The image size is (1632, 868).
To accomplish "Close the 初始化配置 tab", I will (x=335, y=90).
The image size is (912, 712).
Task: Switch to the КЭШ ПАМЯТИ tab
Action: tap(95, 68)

(TASK BRIEF)
The response should consist of the entries above, retyped exactly.

(SOLVED PROBLEM)
The image size is (1632, 868).
To accomplish "Close the 初始化配置 tab", I will (x=335, y=90).
The image size is (912, 712).
Task: Switch to the КЭШ ПАМЯТИ tab
Action: tap(95, 68)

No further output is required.